Bu bağlamda, İsrail halkına şu çağrıda bulunmak gerekir:
• Netanyahu rejimine karşı demokratik ve barışçıl direnç gösterilmeli; seçimlerde ve sivil toplum faaliyetlerinde aktif olarak yer alınmalıdır.
• Diyalog ve uzlaşı kültürü öncelenerek, Filistin halkının meşru haklarının tanındığı, iki devletli çözümün koşulları oluşturulmalıdır.
• İsrail’de siyasal ve toplumsal yaşamda ırkçı ve ayrımcı yaklaşımlar yerle bir edilmeli, daha kapsayıcı ve çoğulcu bir ulus-devlet anlayışı benimsenmelidir.
• Diyonist ideolojinin aşırı ve baskıcı uygulamaları sorgulanmalı, bu ideolojinin araçsal ve militarist biçimlerine karşı özgürlükçü, demokratik ve barışçı alternatifler geliştirilmelidir.
• Bölgesel barış için, İsrail’in Lübnan ve Suriye işgallerinden ve İran’a yönelik saldırgan politikalarından vazgeçmesi; karşılıklı saygı ve diplomasiye dayalı bir güvenlik anlayışı benimsenmelidir.

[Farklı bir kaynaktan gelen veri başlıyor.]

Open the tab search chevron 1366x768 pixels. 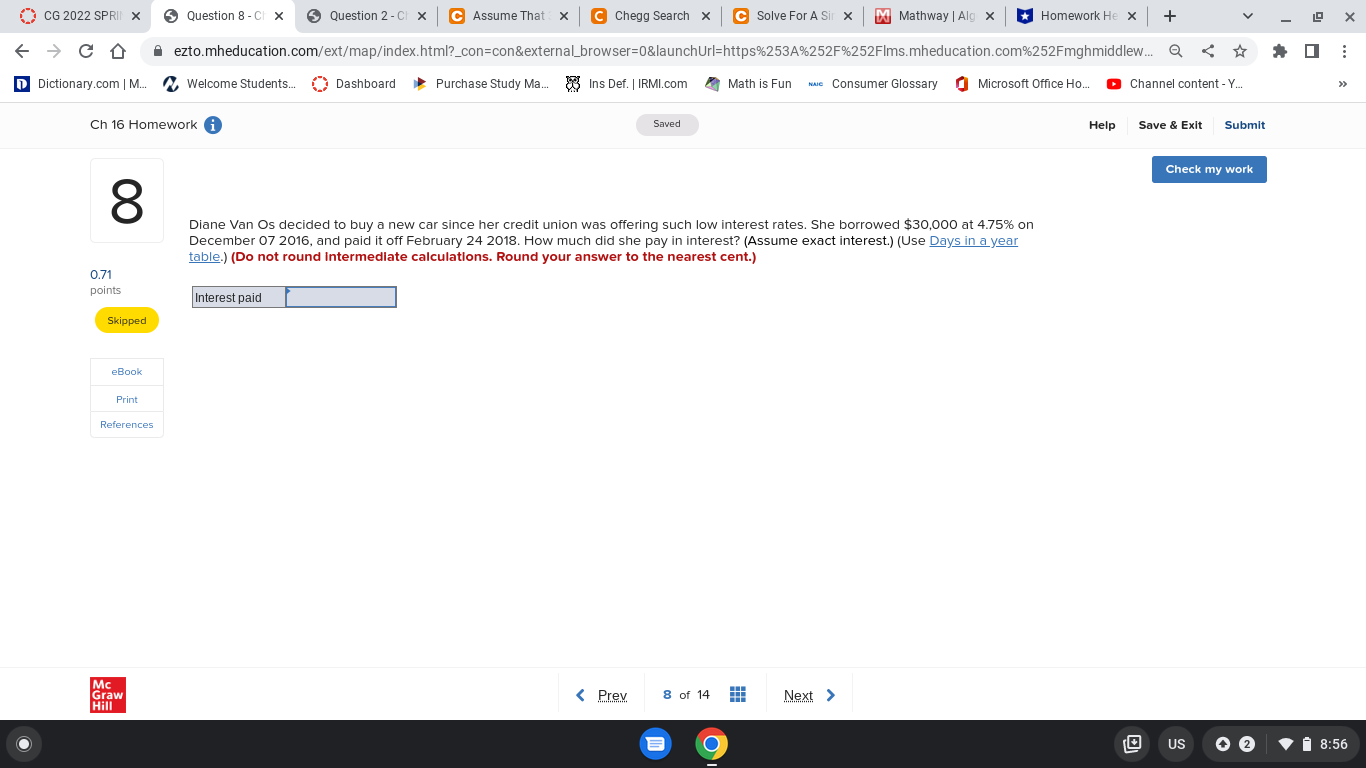click(x=1247, y=16)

• Uluslararası toplumla iş birliği güçlendirilerek, İsrail’in dış ilişkilerinde insan hakları ve hukuk normlarına saygılı, barış odaklı bir duruş geliştirilmelidir.

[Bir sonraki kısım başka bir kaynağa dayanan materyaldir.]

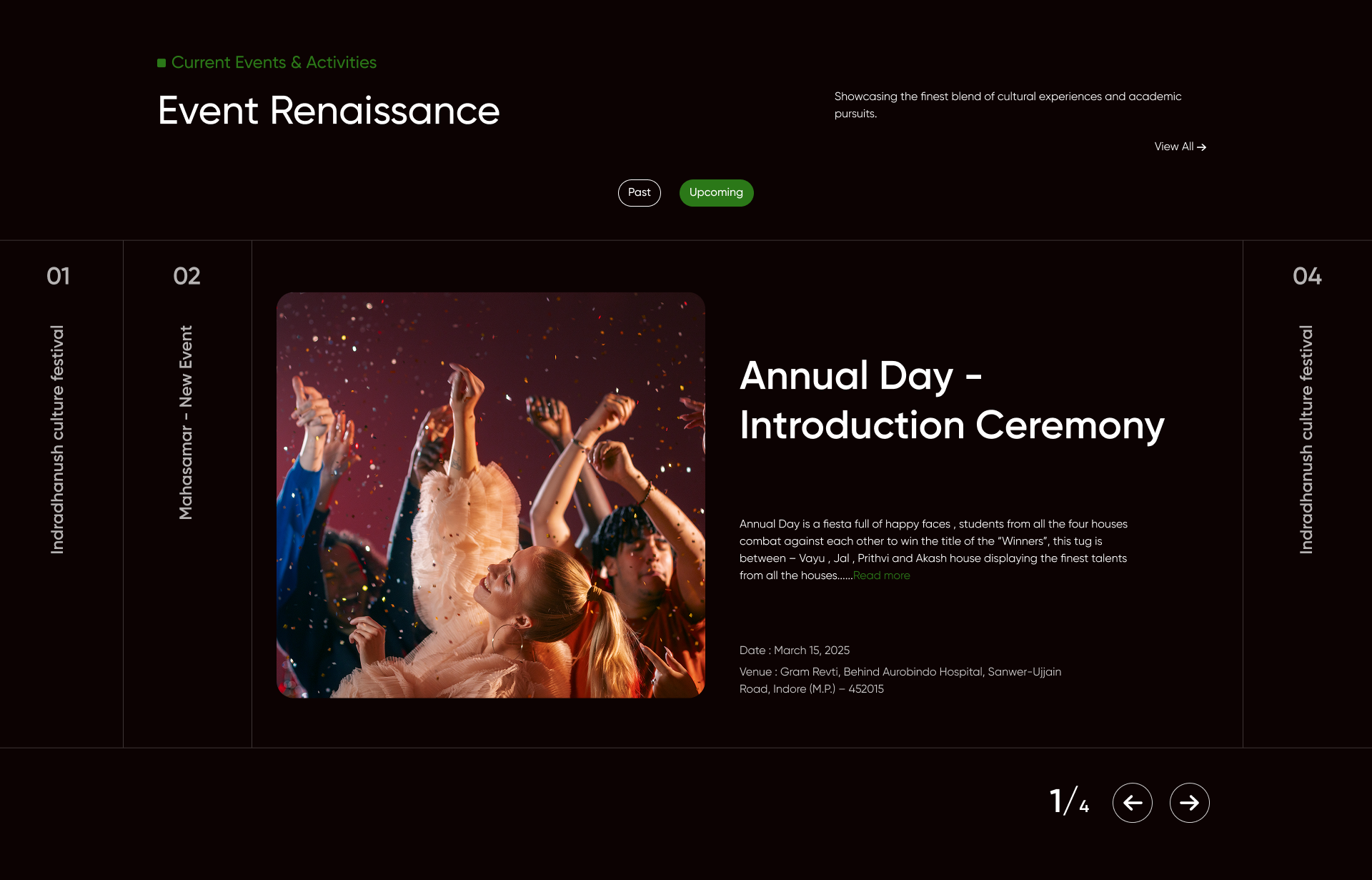
Task: Select the Past events filter
Action: (x=639, y=192)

Sonuç olarak, Netanyahu rejimi ve onun temsil ettiği baskıcı, milliyetçi-düşmanca yönetim anlayışı sona erdirilmelidir. İsrail halkı, kendi iç dinamikleriyle, demokratik haklarına ve barış umutlarına sahip çıkarak, Ortadoğu’da kalıcı bir barış ve adalet düzeninin öncüsü olabilir. Bu dönüşüm, hem İsrail’in hem Filistin’in hem de bölgenin geleceği için kaçınılmazdır.
Barış, demokrasi ve adalet yolunda atılacak her adım, sadece bugünün değil, gelecek kuşakların da yaşam hakkını ve onurunu güvence altına alacaktır. Bu nedenle, İsrail halkının uyanışı ve demokratik dönüşümü, Ortadoğu’da yeni bir nirvananın kapısını aralayabilir.